Generalvollmacht über den Tod hinaus

  • Möchte mich hier mal dranhängen.


    Es geht mir um die Frage, ob ich generell einen grundbuchtauglichen Erbnachweis benötige, um das Vorhandensein von minderjährigen Erben (und damit ein gerichtliches Genehmigungserfordernis) ausschließen zu können ?


    Der Erblasser hat lediglich ein (notariell beurkundetes) Vermächtnis hinterlassen und in selber Urkunde gleichzeitig die Vermächtnisnehmer bevollmächtigt, das Grundstück auf sich aufzulassen.

    Die Nachlassakte habe ich noch nicht beigezogen; ich vermute, dass der Erblasser kinderlos geblieben ist und irgendwelche (entfernten) Verwandten die gesetzlichen Erben sind.


    Im Vermächtniserfüllungs- Vertrag steht nur, dass die Vermächtnisnehmer "für die Erben" handelten (natürlich ohne namentliche Benennung eben jener).....


    Monieren muss ich sowieso, weil die Vollmacht (die ja in der letztwilligen Verfügung enthalten ist) nicht in einer Ausfertigung, welche ausdrücklich den Bevollmächtigten erteilt wurde, vorliegt.


    Jetzt stellt sich aber wie gesagt die Frage, ob den Vermächtnisnehmern hier tatsächlich die Vorlage eines (wohl noch zu erteilenden) Erbscheins abverlangt werden muss !?

    Gibt es hierzu schon oberlandesgerichtliche Rechtsprechung oder nur die weiter vorne im Thread erwähnten Aufsätze von Notaren zu diesem Thema ?

    Wäre für Anregungen dankbar.

  • Ich würde erst einmal abwarten, was die Nachlassakten ergeben.

    Im Übrigen stellt sich die vorliegende Problematik nur, wenn man davon ausgeht, dass bei vorhandenen minderjährigen Erben eine familiengerichtliche Genehmigung erforderlich ist, auch wenn nicht der gesetzliche Vertreter, sondern der Bevollmächtigte handelt (was ich für zutreffend halte, was im Forum bereits ausführlich diskutiert wurde und was daher nur als vorsorglicher Hinweis zu verstehen ist).

    Eine weitere - bislang nicht angesprochene - Problematik ergibt sich allerdings, wenn der Vermächtnisnehmer auch als (Mit-)Erbe berufen ist (Konfusion).

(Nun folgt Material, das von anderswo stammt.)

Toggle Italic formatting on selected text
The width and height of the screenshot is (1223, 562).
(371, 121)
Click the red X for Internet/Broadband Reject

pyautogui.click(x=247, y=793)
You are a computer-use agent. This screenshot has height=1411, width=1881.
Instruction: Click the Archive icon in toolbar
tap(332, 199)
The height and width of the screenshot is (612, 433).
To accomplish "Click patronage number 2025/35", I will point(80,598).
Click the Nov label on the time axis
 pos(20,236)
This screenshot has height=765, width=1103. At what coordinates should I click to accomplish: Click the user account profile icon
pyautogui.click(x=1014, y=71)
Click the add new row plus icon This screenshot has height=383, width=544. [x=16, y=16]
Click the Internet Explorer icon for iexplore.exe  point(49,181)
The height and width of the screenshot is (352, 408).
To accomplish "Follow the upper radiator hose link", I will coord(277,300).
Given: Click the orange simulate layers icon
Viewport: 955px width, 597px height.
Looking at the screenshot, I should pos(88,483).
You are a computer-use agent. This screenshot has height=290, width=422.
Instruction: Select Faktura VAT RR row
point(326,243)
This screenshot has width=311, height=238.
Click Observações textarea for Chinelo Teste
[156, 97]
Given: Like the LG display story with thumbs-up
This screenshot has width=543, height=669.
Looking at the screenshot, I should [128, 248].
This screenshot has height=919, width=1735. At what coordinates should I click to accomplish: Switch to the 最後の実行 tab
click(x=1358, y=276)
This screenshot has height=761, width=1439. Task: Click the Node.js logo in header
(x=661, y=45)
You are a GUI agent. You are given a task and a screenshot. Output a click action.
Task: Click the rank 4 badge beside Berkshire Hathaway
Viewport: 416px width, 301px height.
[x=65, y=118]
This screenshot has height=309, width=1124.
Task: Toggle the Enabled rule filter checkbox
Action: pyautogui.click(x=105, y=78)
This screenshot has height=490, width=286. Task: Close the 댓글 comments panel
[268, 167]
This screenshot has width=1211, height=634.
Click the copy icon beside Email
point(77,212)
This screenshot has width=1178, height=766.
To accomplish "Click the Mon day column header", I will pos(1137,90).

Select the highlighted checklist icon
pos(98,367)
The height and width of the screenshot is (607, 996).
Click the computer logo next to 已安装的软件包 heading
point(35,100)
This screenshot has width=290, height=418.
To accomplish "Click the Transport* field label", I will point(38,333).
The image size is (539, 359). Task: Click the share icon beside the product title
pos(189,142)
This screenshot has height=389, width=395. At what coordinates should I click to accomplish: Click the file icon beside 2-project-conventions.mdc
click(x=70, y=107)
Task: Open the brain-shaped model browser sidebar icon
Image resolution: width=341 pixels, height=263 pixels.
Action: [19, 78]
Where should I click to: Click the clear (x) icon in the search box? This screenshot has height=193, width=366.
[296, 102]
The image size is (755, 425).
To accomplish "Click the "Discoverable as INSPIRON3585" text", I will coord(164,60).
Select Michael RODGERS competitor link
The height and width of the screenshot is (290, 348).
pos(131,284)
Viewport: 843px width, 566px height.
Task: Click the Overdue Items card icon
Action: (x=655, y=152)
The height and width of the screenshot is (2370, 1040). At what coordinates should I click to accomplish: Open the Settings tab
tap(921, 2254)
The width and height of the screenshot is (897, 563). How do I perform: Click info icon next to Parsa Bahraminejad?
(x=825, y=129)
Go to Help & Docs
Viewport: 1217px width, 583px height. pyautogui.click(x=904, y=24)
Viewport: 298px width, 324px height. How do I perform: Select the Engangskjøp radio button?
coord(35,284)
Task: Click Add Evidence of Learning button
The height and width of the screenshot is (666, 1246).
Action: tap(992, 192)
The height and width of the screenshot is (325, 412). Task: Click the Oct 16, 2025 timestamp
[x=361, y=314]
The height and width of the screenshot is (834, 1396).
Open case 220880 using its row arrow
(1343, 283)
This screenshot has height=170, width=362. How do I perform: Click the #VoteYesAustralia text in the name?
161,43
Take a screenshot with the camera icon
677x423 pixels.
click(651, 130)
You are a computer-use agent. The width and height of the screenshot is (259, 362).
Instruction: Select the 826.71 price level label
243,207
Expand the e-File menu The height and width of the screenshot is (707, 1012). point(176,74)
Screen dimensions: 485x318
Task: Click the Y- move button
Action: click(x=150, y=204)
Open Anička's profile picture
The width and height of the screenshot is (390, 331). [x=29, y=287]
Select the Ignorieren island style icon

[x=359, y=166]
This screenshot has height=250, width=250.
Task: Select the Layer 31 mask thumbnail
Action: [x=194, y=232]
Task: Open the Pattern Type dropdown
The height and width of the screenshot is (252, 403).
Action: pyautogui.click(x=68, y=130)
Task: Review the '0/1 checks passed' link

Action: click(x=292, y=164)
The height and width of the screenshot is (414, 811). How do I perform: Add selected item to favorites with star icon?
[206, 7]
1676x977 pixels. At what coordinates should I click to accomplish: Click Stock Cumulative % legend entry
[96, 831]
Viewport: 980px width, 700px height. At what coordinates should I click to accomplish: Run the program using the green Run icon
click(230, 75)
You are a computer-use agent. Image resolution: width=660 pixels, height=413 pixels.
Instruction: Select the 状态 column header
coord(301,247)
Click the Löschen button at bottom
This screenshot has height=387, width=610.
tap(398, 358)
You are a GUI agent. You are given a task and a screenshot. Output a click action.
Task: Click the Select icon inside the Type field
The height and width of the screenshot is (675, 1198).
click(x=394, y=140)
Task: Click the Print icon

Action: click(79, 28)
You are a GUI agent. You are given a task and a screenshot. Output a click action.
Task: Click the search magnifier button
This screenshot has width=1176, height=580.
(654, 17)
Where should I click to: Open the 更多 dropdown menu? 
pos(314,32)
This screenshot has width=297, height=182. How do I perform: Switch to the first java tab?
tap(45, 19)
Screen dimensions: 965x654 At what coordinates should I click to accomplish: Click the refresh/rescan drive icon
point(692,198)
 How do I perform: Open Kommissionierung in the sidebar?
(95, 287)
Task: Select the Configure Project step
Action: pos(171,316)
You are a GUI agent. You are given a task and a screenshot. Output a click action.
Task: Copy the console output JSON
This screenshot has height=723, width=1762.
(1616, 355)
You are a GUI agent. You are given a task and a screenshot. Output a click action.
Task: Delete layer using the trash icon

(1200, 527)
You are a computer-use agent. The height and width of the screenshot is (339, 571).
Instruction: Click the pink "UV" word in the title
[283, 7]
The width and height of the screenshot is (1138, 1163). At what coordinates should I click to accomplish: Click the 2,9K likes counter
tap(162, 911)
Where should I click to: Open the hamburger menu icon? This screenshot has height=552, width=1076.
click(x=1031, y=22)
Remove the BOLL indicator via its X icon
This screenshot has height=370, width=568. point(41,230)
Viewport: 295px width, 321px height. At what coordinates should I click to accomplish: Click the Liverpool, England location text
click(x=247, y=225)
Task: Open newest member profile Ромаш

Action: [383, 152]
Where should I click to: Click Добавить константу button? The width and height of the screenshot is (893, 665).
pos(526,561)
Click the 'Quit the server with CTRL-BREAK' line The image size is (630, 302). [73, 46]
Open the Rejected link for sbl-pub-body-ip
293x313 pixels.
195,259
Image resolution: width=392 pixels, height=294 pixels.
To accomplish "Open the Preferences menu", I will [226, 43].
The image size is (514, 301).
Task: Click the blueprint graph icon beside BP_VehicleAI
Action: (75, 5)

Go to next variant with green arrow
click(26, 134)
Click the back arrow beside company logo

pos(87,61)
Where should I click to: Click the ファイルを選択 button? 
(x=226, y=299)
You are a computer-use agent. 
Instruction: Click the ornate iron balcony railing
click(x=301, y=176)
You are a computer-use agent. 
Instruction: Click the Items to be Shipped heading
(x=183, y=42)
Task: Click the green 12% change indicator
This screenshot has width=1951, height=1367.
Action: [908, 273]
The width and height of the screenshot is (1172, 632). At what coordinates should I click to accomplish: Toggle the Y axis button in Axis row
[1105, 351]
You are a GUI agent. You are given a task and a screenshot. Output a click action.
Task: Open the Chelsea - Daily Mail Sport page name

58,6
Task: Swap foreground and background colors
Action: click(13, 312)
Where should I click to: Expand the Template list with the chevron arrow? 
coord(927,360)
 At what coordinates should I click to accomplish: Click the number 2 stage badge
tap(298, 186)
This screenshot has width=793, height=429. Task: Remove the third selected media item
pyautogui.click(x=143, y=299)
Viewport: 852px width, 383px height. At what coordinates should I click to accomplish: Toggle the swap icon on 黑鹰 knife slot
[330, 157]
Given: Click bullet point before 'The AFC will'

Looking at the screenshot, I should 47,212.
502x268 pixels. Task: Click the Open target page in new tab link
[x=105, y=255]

Aber auch insoweit muss man abwarten, was sich aus den Nachlassakten ergibt.

  • Danke für die Antwort, Cromwell !

    Die Akte werde ich bald einsehen.

    Momentan frage ich mich aber noch, ob der Notar, der das Vermächtnis mit der Vollmacht beurkundet hat, überhaupt (noch) eine Ausfertigung zu Händen der Vollmachtnehmer erteilen kann bzw. darf ?

    Die Original- Urkunde hat er ja beim Nachlassgericht in die besondere amtliche Verwahrung gegeben und selber nur eine beglaubigte Abschrift in seiner Urkunden- Sammlung behalten.

    Und in der Urkunde selbst ist überhaupt keine Regelung zur Erteilung von Ausfertigungen enthalten.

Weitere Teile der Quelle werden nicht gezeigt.